Member of the North Carolina House of Representatives from the 47th district
- Incumbent
- Assumed office October 17, 2025
- Preceded by: Jarrod Lowery

Chairman of the Lumbee Tribe of North Carolina
- Incumbent
- Assumed office January 6, 2022
- Preceded by: Harvey Godwin Jr.

Personal details
- Party: Republican
- Relatives: Jarrod Lowery (brother)
- Education: University of North Carolina at Pembroke (BA, MA) University of North Carolina at Chapel Hill (MPA)

= John Lowery (politician) =

American politician

John L. Lowery is an American politician who has served as a member of the North Carolina House of Representatives for North Carolina's 47th House district since 2025 and as chair of the Lumbee Tribe of North Carolina since January 2022. A member of the Republican Party, he succeeded his brother Jarrod Lowery.

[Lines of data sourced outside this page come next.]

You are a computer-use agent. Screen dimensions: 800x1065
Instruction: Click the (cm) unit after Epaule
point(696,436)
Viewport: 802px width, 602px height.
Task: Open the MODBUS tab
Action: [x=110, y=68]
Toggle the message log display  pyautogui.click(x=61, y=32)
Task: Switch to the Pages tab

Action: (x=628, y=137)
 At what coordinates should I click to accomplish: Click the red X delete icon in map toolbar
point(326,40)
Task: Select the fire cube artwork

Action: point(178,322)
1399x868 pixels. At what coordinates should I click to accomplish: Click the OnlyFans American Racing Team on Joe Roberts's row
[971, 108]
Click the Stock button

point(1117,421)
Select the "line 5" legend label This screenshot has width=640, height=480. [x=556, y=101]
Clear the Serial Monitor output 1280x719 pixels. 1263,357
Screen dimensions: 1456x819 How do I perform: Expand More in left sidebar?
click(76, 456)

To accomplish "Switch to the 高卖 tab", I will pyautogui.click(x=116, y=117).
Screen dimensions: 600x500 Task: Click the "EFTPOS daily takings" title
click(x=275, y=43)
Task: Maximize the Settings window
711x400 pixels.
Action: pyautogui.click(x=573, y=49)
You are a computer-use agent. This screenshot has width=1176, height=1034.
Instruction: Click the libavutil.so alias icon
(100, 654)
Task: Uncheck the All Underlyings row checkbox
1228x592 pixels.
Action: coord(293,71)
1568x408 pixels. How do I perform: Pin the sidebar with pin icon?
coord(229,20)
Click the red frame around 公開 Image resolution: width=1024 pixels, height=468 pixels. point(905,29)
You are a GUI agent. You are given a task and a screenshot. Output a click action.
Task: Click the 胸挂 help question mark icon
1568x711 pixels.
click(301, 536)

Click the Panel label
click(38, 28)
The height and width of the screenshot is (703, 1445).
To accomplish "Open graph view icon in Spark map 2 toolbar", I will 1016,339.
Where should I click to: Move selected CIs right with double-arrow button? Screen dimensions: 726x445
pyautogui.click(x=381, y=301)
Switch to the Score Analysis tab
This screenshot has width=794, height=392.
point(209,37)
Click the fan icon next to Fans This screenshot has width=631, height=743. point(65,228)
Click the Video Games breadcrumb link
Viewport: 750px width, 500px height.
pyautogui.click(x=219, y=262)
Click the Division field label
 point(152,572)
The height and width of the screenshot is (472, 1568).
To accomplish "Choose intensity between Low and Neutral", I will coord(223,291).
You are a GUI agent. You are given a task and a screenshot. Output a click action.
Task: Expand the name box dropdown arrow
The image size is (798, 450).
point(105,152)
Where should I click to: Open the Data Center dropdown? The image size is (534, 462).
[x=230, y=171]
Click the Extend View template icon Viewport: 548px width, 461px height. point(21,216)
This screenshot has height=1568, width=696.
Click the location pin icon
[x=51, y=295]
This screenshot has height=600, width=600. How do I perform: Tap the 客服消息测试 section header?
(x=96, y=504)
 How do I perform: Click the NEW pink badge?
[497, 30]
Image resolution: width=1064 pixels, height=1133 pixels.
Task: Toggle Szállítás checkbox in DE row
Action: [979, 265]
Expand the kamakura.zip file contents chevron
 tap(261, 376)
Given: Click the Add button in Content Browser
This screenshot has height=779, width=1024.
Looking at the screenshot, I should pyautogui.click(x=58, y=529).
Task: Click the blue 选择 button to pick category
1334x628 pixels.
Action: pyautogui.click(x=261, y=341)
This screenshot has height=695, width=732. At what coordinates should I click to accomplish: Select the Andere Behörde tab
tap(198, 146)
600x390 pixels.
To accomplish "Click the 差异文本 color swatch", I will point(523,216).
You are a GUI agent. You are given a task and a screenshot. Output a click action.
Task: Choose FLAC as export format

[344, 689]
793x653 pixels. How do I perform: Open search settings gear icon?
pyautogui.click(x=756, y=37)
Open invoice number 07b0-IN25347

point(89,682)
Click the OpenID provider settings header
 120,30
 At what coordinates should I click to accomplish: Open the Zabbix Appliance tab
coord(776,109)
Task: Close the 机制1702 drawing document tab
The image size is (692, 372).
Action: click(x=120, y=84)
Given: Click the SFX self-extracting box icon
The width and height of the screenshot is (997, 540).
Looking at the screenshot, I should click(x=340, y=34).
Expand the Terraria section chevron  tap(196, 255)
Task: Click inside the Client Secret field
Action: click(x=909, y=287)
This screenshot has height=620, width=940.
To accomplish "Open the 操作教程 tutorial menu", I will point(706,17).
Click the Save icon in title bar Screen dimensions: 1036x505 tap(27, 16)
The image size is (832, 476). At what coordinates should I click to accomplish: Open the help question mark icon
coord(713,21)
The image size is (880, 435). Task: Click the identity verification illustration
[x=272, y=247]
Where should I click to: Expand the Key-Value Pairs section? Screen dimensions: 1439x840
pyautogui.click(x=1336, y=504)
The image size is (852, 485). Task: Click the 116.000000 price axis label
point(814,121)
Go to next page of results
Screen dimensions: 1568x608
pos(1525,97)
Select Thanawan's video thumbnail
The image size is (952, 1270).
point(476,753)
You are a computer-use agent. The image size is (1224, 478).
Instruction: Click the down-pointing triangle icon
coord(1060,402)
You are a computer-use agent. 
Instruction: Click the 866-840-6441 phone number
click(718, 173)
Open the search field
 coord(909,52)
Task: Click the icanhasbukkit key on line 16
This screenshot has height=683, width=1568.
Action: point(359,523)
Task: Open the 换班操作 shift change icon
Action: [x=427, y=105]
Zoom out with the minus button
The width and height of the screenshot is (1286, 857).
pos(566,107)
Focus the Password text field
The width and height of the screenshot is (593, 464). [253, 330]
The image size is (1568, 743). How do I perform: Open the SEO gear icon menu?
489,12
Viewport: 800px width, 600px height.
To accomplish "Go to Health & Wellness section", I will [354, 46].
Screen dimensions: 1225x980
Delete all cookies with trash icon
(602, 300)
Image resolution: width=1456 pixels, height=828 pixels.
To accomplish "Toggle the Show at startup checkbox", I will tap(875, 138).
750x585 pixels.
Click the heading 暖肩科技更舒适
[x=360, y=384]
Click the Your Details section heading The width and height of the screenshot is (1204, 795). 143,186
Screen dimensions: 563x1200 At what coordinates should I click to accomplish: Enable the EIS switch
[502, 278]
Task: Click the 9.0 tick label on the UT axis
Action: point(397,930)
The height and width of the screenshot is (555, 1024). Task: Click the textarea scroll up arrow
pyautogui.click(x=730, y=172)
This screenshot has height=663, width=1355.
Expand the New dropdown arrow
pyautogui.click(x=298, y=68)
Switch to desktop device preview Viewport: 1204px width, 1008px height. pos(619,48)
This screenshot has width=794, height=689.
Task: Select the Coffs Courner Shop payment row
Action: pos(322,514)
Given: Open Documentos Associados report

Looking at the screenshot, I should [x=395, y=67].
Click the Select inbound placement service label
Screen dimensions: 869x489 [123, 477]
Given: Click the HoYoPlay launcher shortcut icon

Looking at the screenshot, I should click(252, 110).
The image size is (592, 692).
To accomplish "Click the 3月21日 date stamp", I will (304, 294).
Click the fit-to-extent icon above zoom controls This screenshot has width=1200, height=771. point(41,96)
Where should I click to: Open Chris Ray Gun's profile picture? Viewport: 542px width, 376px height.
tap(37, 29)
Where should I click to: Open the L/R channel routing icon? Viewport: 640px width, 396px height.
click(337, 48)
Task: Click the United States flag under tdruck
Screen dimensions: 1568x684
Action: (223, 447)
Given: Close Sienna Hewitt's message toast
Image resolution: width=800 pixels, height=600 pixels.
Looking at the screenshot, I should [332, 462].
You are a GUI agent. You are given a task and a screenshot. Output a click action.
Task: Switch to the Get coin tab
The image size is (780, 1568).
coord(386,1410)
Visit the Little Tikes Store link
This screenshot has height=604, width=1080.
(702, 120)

==Early life and education==
Lowery was born and raised in Robeson County, North Carolina, and is a member of the Lumbee Tribe of North Carolina. He graduated from University of North Carolina Pembroke with a bachelor's degree in political science and American Indian studies and from the University of North Carolina Chapel Hill with a master's degree in public administration. After graduating, he worked as a public schools teacher.

==Political career==
On January 6, 2022, Lowery was sworn in as Chairman of the Lumbee Tribe of North Carolina. He won re-election in 2024.

On October 7, 2025, Jarrod Lowery resigned from the North Carolina House of Representatives and the Robeson County Republican Party Executive Committee selected John Lowery as his replacement. He was sworn in on October 17, 2025.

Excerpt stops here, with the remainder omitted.